Censorship By Any Other Name
July 08, 2005For those of us who write movie reviews, there's a phrase we all know: "review embargo." In layman's terms, this means that reviews are not supposed to appear on a website until the day the movie opens. Studios like to employ embargoes because it limits negative reviews from circulating before the movie has been released. The punishment for breaking an embago can range from a slap on the wrist to being banned from future screening's of a studio's films.
Studios will often turn a blind eye when a critic breaks an embargo with a positive review. Write something glowing about a film, and the studio wants it out there - the earlier, the better. Write something negative, and there will be a nasty-gram sitting in the e-mail in-box.
To me, embargoes are too much like censorship - a studio trying to control information flow. Their argument - and there is some validity to it, is that they have the right to control who sees a review before its release date, and if you don't want to play the game, you have to wait until it opens. Still... information flow control, allowing the good out but not the bad - doesn't sound like freedom of the press, does it?
When I first started writing reviews on-line, there was no such thing as an "embargo." There wasn't a need. Reviewers at that time wrote for dailies, weeklies, or monthlies. They saw a movie, wrote the review, and submitted it to their editor. It was published when it would garner the most attention. Enter the Internet. On-line critics like me would see a movie, write the review, and post it - all within 24 hours, sometimes weeks before a movie was in theaters. As the number of on-liners expanded, the studios went into damage control mode. The embargo was born.
My policy is to tread carefully around embargoes. I am bothered by the concept for two reasons. The first is philosophical. I don't like information flow control. It may not technically be censorship, but a skunk by any other name would smell as rank. [Note: this argument refers to completed versions of films, not pre-release versions. It's unfair to write a review of something that isn't in its final form.] The second reason is practical. "Early" reviews generate more traffic. If I was getting paid by the hit, waiting to post a review until the day of release could cost me valuable revenue.
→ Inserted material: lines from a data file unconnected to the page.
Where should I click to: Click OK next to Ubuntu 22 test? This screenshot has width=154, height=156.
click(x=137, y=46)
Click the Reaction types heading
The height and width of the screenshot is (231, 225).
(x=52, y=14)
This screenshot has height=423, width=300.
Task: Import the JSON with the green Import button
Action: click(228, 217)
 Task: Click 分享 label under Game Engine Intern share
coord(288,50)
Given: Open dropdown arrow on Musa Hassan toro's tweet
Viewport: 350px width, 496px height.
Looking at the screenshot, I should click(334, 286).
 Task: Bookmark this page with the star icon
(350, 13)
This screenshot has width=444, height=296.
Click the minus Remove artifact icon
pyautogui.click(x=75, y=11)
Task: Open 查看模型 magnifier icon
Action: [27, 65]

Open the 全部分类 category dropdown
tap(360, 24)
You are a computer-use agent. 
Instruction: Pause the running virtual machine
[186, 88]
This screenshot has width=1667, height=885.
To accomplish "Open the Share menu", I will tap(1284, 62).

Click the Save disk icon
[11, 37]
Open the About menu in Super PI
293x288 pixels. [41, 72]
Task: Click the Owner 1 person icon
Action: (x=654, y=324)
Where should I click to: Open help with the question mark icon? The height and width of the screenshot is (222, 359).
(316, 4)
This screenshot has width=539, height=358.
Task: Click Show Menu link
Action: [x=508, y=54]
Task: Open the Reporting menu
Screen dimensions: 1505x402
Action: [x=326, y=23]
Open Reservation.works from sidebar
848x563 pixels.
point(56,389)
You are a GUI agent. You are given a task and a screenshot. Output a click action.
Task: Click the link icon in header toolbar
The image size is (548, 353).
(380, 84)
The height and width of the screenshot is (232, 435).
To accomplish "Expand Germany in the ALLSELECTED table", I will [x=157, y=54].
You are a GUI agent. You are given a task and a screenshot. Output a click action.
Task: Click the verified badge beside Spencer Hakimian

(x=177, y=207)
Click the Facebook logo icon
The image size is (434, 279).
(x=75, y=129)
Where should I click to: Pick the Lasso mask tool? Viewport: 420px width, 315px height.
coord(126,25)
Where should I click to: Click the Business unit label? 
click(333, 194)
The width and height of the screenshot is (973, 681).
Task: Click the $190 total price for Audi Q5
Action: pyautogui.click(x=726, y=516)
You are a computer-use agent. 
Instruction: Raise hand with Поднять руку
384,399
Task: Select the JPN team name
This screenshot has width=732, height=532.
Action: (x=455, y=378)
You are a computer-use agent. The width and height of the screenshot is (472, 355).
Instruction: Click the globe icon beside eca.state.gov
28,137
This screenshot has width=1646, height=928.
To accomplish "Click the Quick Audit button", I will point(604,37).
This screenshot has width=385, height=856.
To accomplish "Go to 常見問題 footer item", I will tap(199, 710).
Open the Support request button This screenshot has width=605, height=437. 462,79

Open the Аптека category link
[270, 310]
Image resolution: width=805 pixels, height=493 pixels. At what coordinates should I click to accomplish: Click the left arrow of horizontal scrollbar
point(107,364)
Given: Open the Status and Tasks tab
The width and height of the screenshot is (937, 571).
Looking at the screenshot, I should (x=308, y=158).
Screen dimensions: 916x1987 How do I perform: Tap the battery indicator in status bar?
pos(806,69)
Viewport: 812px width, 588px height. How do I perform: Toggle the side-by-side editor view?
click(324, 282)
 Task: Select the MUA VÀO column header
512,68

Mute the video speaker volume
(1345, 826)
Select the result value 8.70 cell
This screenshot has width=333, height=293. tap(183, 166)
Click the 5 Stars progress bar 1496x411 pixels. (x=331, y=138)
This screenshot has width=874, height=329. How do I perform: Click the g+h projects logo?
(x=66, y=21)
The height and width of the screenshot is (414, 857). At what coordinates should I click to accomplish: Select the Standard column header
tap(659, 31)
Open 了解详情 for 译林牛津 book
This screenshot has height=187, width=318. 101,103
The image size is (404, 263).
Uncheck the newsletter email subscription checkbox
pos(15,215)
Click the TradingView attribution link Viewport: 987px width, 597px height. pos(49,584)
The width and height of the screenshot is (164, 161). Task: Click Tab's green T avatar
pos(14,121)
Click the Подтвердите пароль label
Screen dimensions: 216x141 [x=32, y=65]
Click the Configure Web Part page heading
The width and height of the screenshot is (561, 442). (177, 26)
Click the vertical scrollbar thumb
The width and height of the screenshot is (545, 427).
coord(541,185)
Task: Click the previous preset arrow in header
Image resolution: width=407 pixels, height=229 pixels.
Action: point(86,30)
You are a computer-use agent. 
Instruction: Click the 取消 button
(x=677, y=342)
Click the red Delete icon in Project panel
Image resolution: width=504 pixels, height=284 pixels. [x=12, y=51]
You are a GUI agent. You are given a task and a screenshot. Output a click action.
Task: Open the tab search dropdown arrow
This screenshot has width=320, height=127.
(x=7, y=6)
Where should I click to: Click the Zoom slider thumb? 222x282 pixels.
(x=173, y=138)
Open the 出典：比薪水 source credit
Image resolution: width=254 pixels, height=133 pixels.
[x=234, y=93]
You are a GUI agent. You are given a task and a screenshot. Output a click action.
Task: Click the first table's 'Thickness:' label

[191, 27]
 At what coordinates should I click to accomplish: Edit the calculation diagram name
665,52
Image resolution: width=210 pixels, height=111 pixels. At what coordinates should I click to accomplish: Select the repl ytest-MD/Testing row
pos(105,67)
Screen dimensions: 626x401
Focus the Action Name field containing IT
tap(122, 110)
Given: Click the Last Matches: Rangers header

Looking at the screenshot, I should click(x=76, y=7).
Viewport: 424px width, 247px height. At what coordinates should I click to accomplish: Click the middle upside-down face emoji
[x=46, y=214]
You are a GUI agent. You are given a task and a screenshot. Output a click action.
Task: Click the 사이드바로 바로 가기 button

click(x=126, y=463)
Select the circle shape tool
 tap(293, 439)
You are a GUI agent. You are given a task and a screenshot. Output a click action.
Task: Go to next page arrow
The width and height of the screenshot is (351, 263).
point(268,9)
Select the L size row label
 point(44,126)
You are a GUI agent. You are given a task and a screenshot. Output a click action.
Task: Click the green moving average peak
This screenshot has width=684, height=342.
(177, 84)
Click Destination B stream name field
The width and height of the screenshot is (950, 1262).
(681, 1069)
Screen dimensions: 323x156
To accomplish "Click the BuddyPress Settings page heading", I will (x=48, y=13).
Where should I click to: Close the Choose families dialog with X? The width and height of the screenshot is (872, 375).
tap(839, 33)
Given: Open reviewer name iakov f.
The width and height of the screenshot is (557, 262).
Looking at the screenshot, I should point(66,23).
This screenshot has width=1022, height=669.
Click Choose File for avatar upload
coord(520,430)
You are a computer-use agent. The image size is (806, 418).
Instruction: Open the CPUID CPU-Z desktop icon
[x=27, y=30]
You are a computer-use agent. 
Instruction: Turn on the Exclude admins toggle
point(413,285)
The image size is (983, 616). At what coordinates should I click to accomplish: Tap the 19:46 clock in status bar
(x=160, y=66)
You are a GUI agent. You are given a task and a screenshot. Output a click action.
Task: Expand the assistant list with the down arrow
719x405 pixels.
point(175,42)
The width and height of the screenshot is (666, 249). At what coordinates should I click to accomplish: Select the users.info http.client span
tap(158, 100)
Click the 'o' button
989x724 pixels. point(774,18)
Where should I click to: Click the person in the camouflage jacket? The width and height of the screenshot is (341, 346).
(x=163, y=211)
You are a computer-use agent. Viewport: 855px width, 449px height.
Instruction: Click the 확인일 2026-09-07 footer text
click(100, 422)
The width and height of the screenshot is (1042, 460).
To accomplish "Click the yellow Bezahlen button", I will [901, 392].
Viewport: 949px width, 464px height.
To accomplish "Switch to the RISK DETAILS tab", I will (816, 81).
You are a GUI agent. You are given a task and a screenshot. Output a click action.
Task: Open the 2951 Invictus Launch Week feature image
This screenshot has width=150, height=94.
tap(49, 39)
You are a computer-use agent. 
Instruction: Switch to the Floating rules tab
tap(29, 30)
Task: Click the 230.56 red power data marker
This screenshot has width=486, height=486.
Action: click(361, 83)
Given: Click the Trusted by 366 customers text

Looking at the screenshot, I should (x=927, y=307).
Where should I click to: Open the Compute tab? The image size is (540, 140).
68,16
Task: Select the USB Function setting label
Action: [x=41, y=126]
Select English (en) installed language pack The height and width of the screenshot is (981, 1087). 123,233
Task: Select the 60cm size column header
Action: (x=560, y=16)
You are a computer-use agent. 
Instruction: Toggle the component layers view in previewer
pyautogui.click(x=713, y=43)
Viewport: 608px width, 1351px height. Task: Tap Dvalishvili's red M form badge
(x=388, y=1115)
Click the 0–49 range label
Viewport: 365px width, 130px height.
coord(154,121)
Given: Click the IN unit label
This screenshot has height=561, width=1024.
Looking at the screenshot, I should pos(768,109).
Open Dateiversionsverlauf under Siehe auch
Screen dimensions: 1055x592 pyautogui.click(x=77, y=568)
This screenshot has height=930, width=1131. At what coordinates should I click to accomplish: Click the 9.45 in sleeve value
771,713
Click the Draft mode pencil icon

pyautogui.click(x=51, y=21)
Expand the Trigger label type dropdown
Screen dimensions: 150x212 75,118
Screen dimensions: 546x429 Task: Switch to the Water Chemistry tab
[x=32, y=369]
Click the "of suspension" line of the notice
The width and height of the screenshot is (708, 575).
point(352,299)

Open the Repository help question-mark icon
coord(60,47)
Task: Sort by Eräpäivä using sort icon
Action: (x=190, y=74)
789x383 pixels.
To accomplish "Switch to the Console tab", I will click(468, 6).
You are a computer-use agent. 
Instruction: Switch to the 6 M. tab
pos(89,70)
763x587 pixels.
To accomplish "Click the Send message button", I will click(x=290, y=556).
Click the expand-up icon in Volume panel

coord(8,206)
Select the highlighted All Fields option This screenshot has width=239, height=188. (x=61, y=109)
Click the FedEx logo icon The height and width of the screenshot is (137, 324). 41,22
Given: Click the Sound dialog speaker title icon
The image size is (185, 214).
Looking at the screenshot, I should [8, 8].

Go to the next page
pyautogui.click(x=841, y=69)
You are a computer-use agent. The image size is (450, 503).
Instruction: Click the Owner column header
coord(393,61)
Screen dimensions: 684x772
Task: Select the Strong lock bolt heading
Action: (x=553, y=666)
Part of my dislike comes from having restrictions slapped on me after I had operated for years in total freedom. Embargoes are stifling. Sometimes I play by the rules - if a publicist specifically asks me to hold a review, I will do so out of professional curtesy. Otherwise, I use my own judgment about when to post it. If it's a postive review for a company that has a lenient attitude toward embargos, it goes up immediately. If it's a negative review for a company that's a stickler, it goes up close to (or on) the day of release. Everything else is in between. So, when I say that my review of Wedding Crashers won't be available until 7/13 even though I have already written it, that makes a loud statement about what I think of the movie - and how the studio might react if the review went up earlier.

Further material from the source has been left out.